Italie : intégrer la durabilité aux recommandations alimentaires demande des données complémentaires et une évolution des modalités d’expertise

20 avril 2023

Face à la crise climatique, de nombreux pays travaillent actuellement à faire évoluer leurs recommandations nationales de consommation alimentaire pour y inclure la durabilité. A l’occasion de la journée mondiale de la Terre, ce 22 avril, Aprifel revient sur une étude récente partageant l’expérience italienne en la matière. Ce travail souligne la pertinence d’apporter au consommateur des recommandations et conseils pratiques pour accélérer la transition du système alimentaire et contribuer à l’atteinte des objectifs de développement durable. Cet article pointe également des besoins de connaissances et des optimisations à apporter au processus d’expertise pour améliorer la prise en compte de la durabilité dans les recommandations nationales alimentaires.

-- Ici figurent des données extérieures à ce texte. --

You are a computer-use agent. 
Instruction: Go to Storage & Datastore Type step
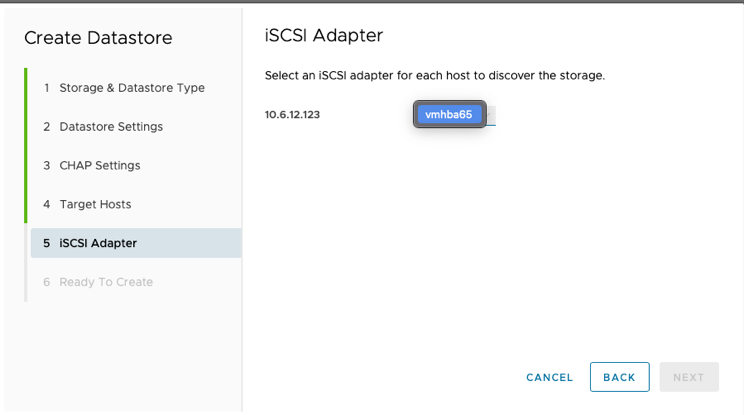[131, 88]
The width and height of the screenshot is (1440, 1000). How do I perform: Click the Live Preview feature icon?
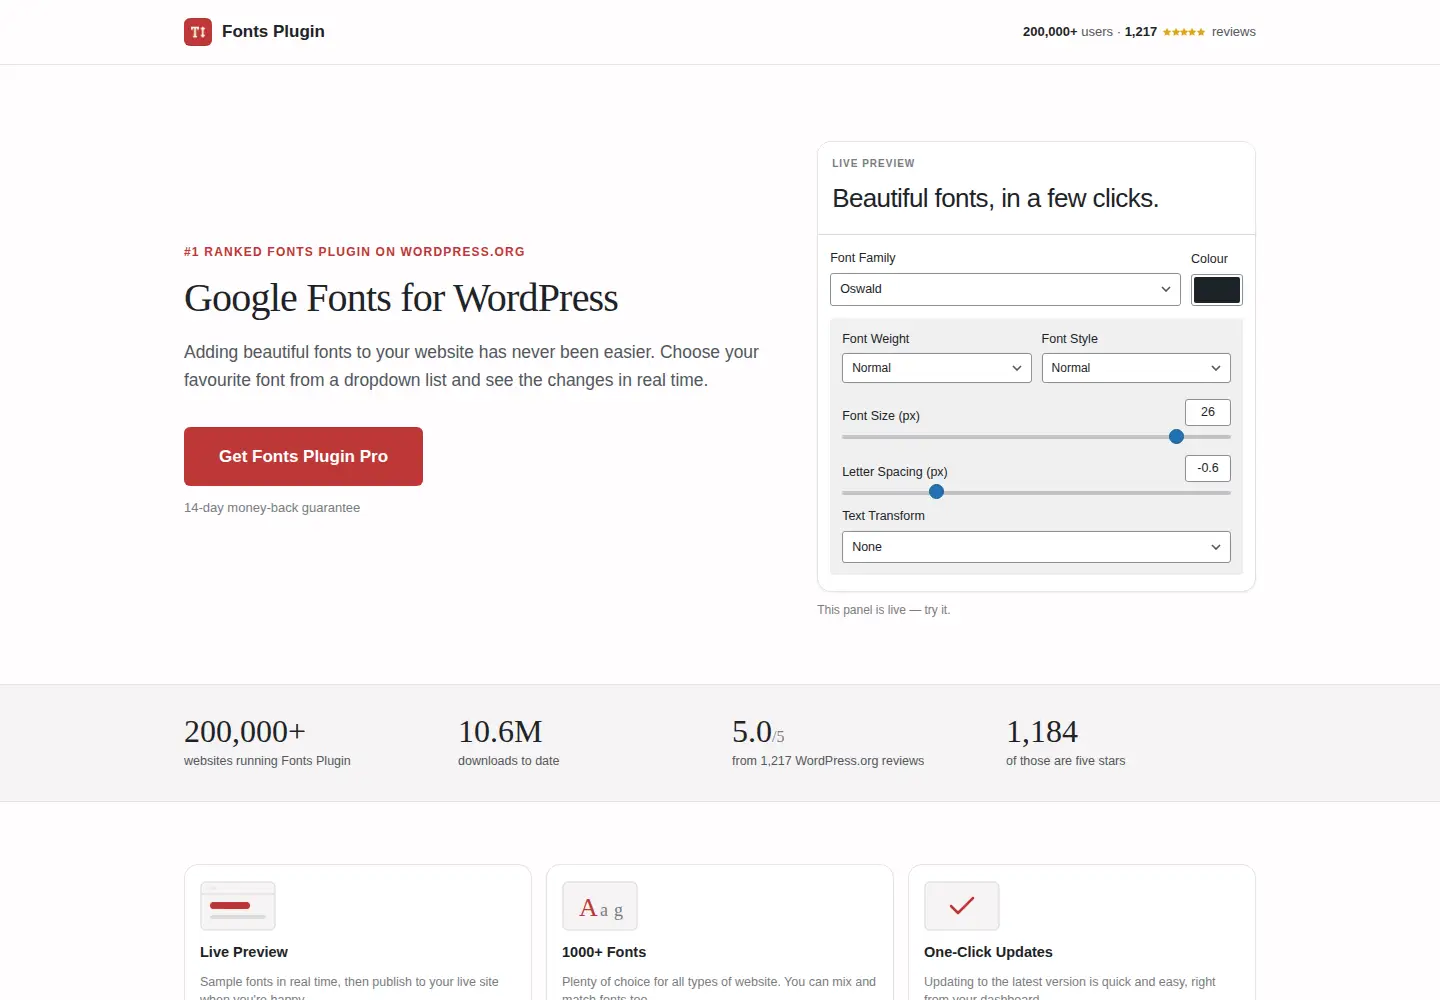tap(238, 906)
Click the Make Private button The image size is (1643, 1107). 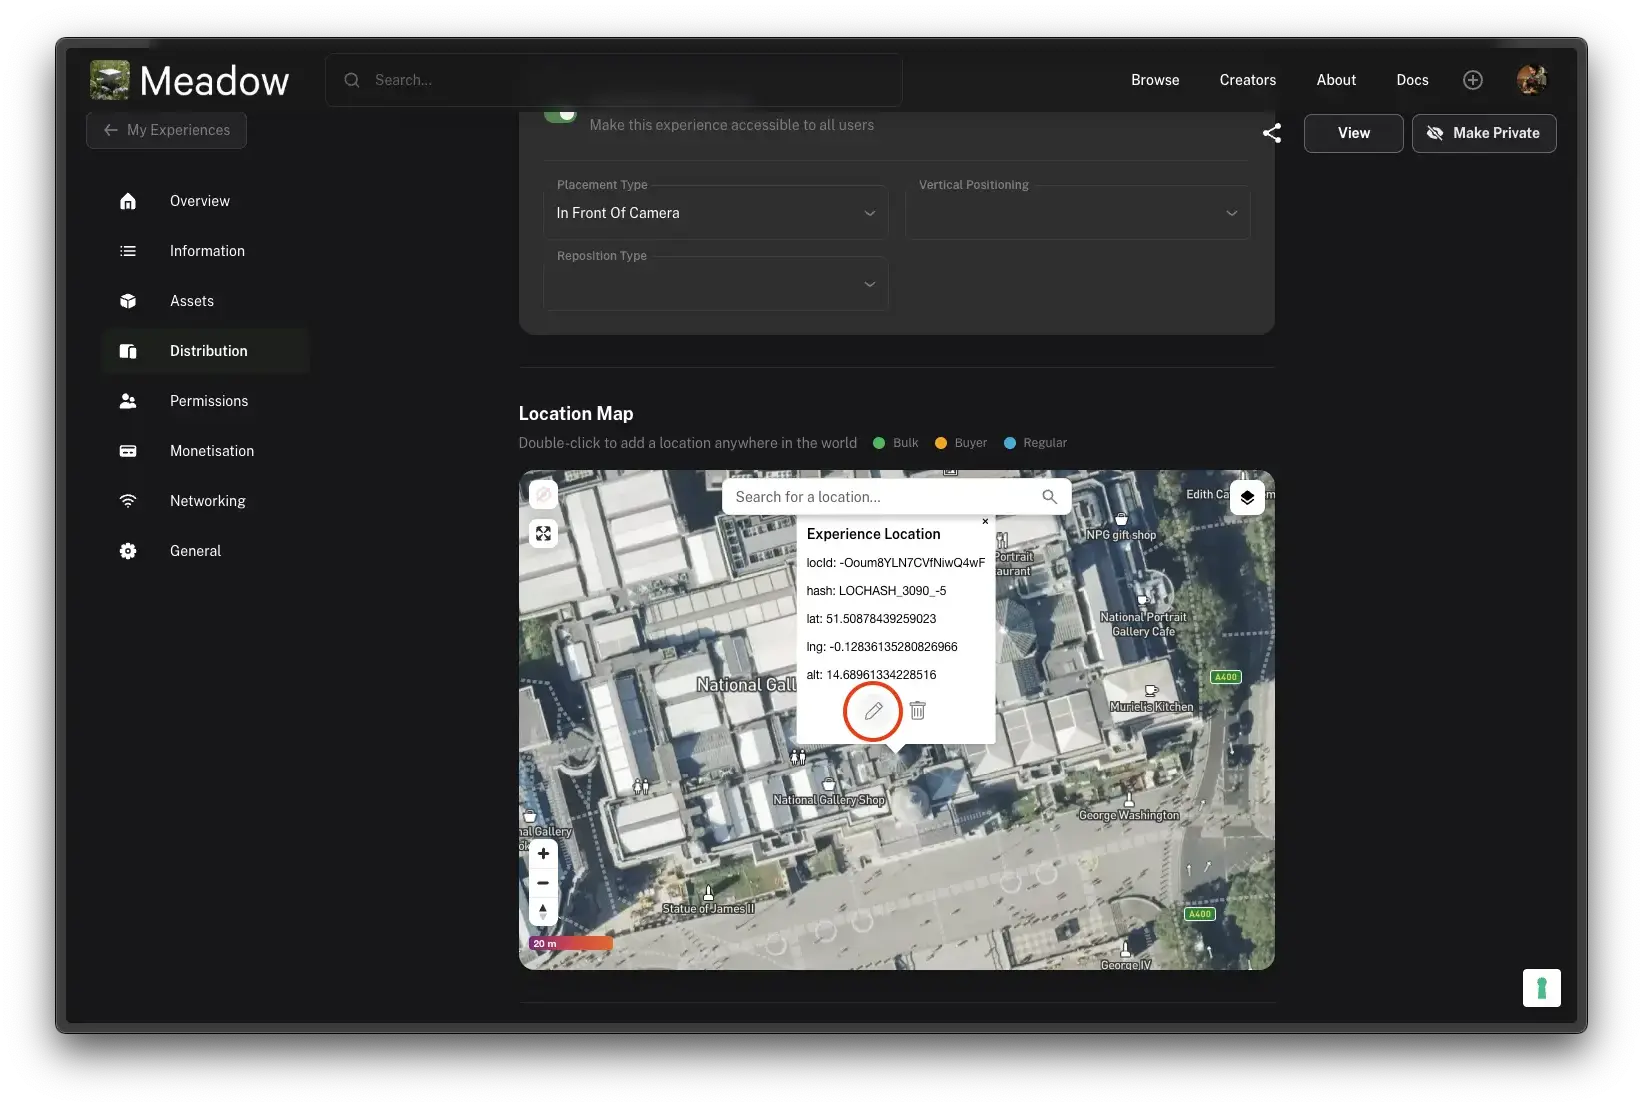(x=1483, y=133)
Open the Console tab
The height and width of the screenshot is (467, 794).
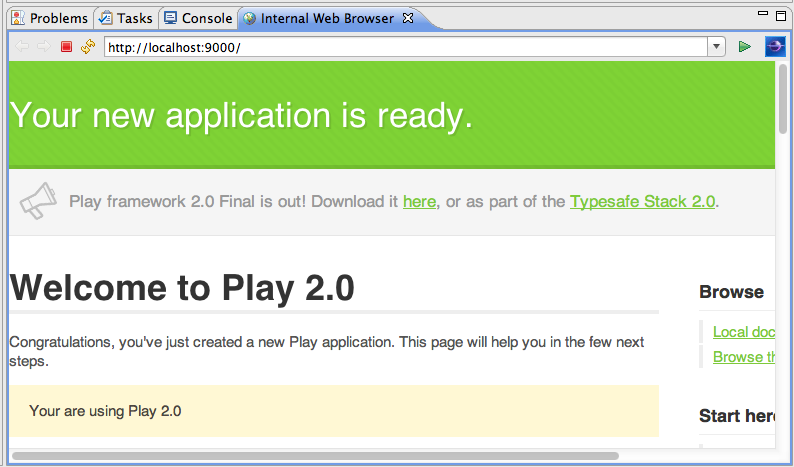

L’impact des systèmes alimentaires et des habitudes de consommation sur la santé et l’environnement est de plus en plus documenté (Springman et al, 2018 ). Ainsi, les connaissances actuelles pointent l’urgence de faire évoluer les systèmes alimentaires vers davantage de durabilité.

Afin d’encourager cette transformation, la FAO et l’OMS ont élaboré en 2019 des principes directeurs d’une alimentation saine et durable. Proposant des recommandations en matière de nutrition et de durabilité, ces principes visent à aider les pays à accompagner leurs populations vers des régimes alimentaires sains et durables. Dans cette optique, l’Italie a intégré pour la première fois un chapitre dédié à la durabilité dans la dernière révision des recommandations nationales de consommation alimentaires publiée en 2019. Une étude récente (Rossi et al, 2023) décrit le processus d’intégration de cette nouvelle dimension dans des recommandations traditionnellement centrées sur des objectifs nutritionnels. Ce travail identifie également les limites et freins ayant complexifié le processus.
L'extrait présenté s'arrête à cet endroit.